The analogy between humans and animals has also been extended to groups. It is often the case that animals forage in groups. The disadvantage of sharing one’s food is counterbalanced by the discovery of more places to eat. Animal groups do not grow without limit for a good reason. The cost of sharing food becomes too great when the group exceeds a certain size. The benefit of greater foraging information does not outweigh the loss of food to other animals in the group. Groups of animals in the natural world tend to reach an maximal size, and then reduce to a more optimal level over time.
Humans tend to learn and create knowledge more effectively in groups than in isolation. Pirolli and his colleagues are currently studying the online encyclopedia Wikipedia. They are attempting to determine if the reduction in editors over time is analogous to animal population models. Perhaps the time allocated by an individual editor becomes less important as the number of editors increase. Perhaps the quest to impart or create information had been satisfied when the encyclopedia reached an optimal size. Perhaps this human situation is not analogous to animal models. Time and research will tell.

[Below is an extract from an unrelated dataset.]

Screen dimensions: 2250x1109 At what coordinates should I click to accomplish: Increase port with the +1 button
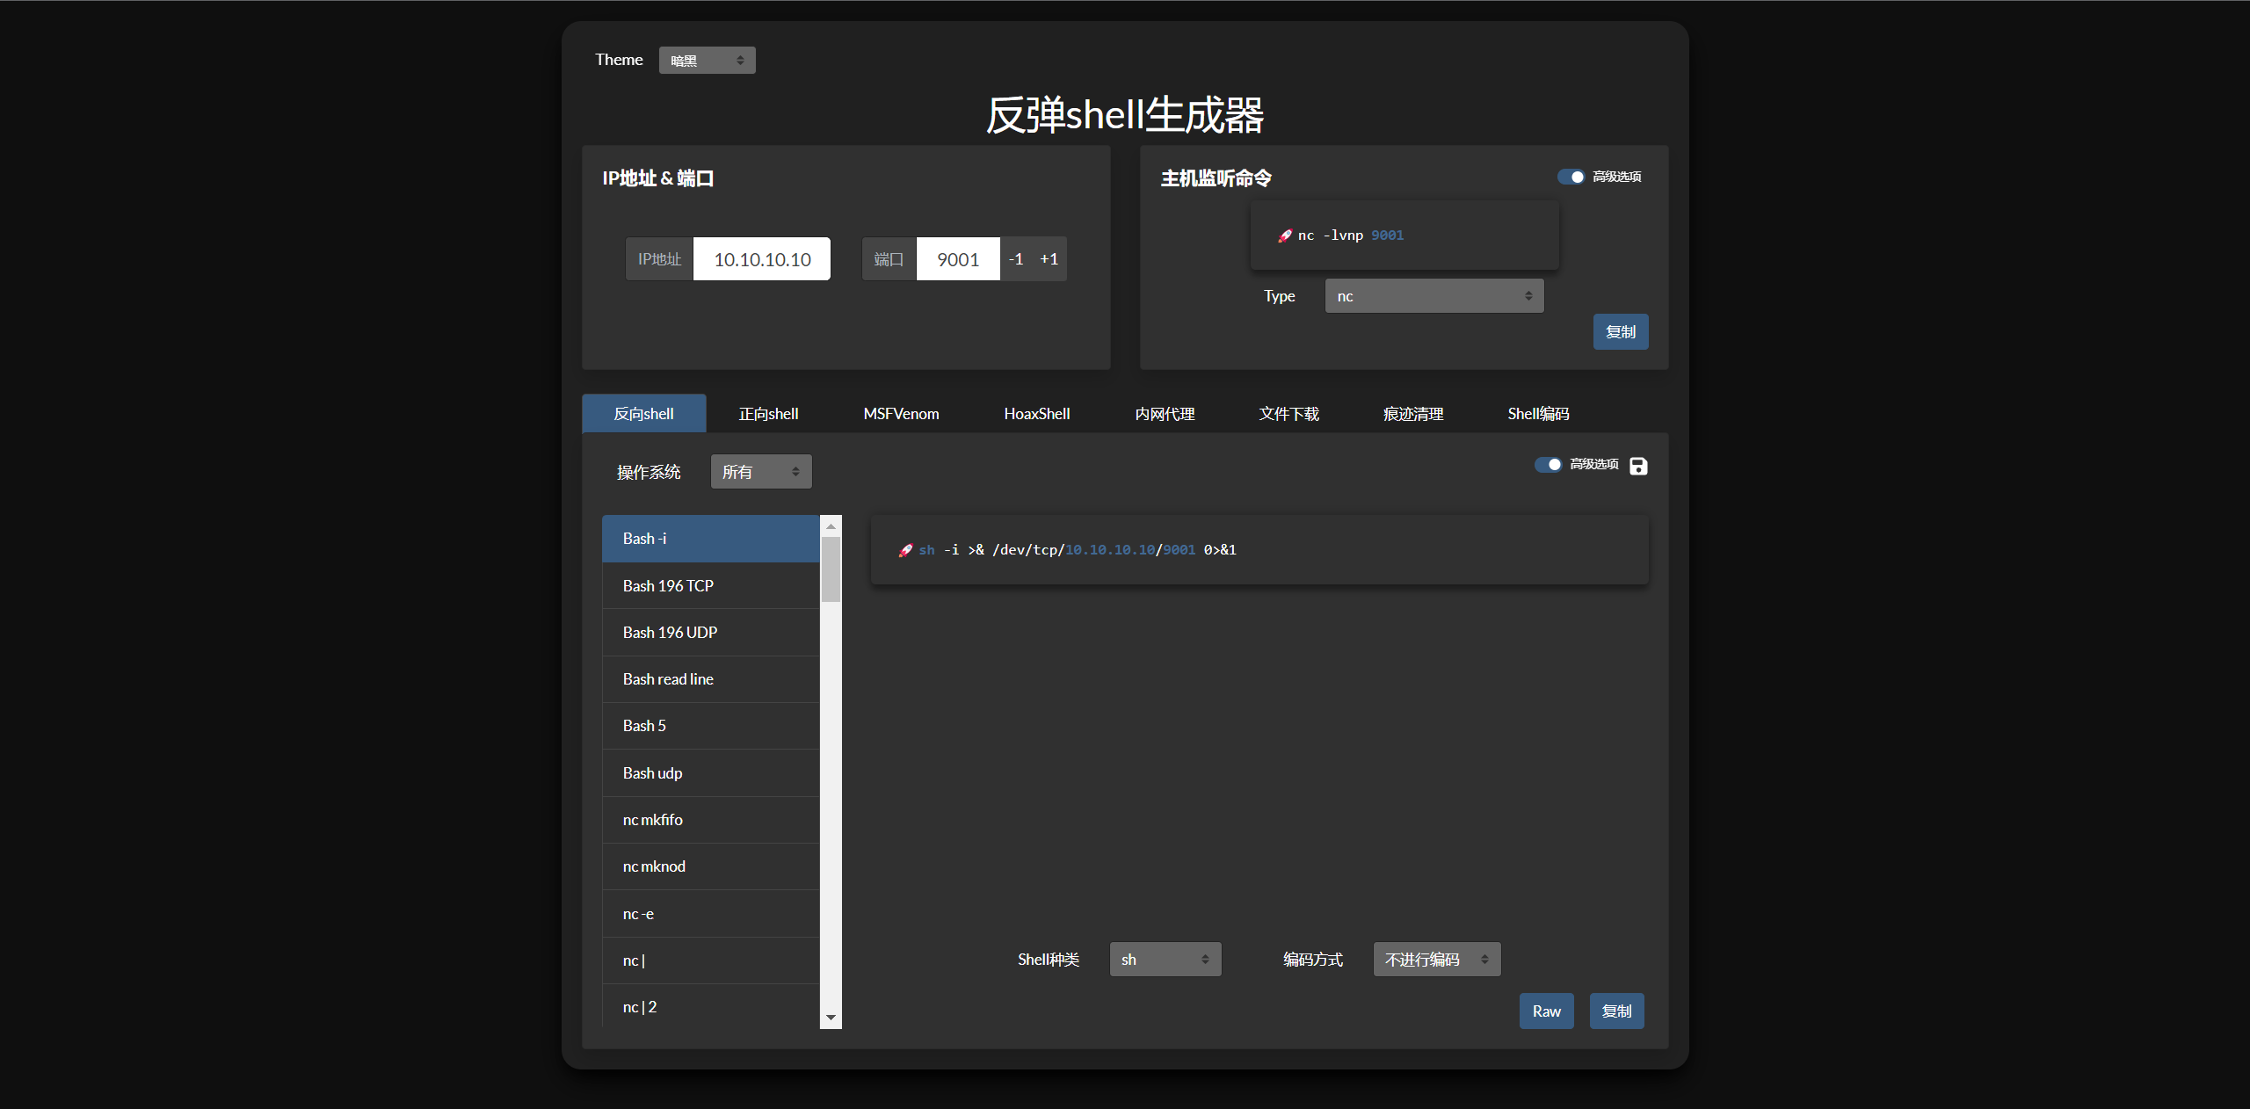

It is likely that the animal and human models diverge over the issue of credibility. It is unlikely that birds or lions are constantly evaluating the credibility of their peers before making a judgement to forage elsewhere. It is likely that reducing Wikipedia editors of doubtful credibility had a role in limiting the size of this population. On the other hand, social prestige is likely an important factor in both human and animal models. A group of animals will tend to follow their leader, and an avowed expert will tend to have the last word in Wikipedia. Such analogies are a powerful component of human reasoning, but may lead one astray when the analogy is extended too far. Regardless, such powerful parallels between animal and human behavior is inherently fascinating. Many people are doubtful or even offended by the similarities between animal and human behavior. The motive is not aimed at reducing people to animals; rather it is to discover the bricks that serve as the foundation of human behavior.